Questa partita potrebbe essere una delle più importanti riforme che dovrà condurre in porto la nuova Commissione. Sullo sfondo c'è il tema che, tra spese militari e transizione green, se l'Europa vuole centrare i suoi obiettivi dovrà per forza ampliare il suo bilancio comune, un tema che il blocco dei Paesi frugali capitanato dalla Germania non ha mai voluto prendere seriamente in considerazione. Tuttavia, un cambio di registro sulla distribuzione dei fondi può essere il grimaldello per convincere i Paesi restii ad aumentare il proprio contributo superando i nodi storici che da sempre ostacolano l'azione dell'Unione europea. La sensazione, però, è che passare da una distribuzione dei fondi di coesioni senza condizionalità a una con vincoli piuttosto stringenti è sicuramente indigesta a tutti quei Paesi dell'Europa centrale e orientale che all'inizio degli anni Duemila sono entrati nella Ue allettati da queste risorse. Stati come Ungheria, Slovacchia e paesi baltici sono in testa come percettori netti dei fondi di coesione (in rapporto al Pil) difficilmente accetterebbero di buon grado la prospettiva di una stretta sui fondi qualora decidessero di non sottoporsi a un piano di riforme. La posizione di un alto funzionario di Bruxelles, interpellato dal Financial Times, è tuttavia esemplificativa di quello che si vorrebbe portare avanti: «devono capire che il mondo in cui ricevono una dotazione di fondi di coesione senza condizioni... non c'è più». E un altro ancora ha dichiarato: «l'unico modo per convincere i contribuenti netti a contribuire di più è quello di mettere maggiori vincoli sui Paesi destinatari».

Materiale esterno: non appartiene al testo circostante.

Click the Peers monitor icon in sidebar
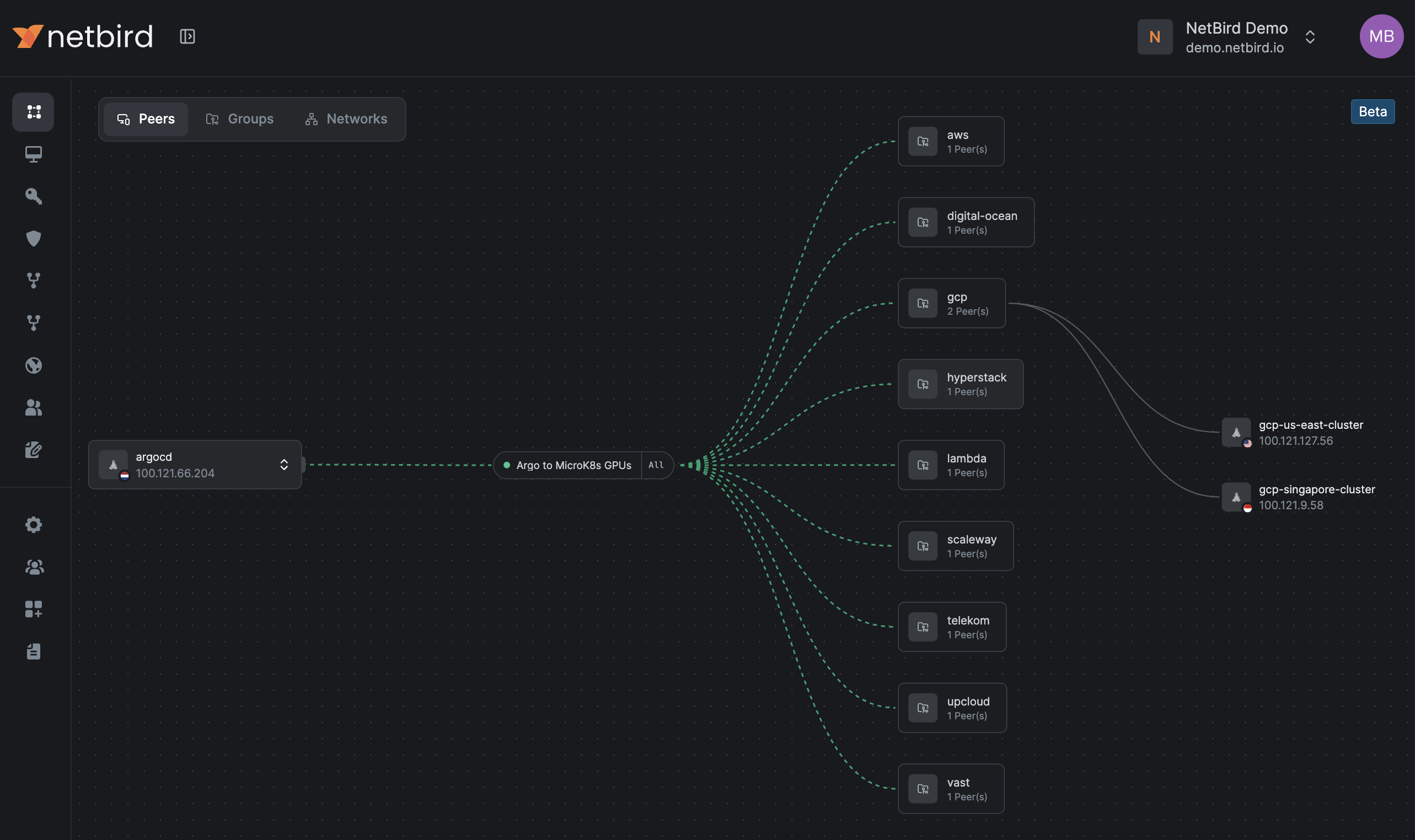pyautogui.click(x=34, y=154)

Probabile, quindi, che si innescherà un lungo braccio di ferro tra le diverse fazioni della Ue. Sarà da capire quale sarà il collocamento dell'Italia in questa partita: Roma ha peso politico ed è stata lungamente contributore netto della Ue - nel senso che versava più denaro di quanto non ne ricevesse - una situazione che è cambiata con l'avvento del Pnrr, dove il nostro Paese è stato il primo beneficiario dei fondi.

Arrivare a mettere a terra il piano ha richiesto investimenti sulla macchina pubblica e, in un certo senso, avere avuto la scuola del Pnrr potrebbe rendere Roma la più preparata a gestire una riforma come quella allo studio.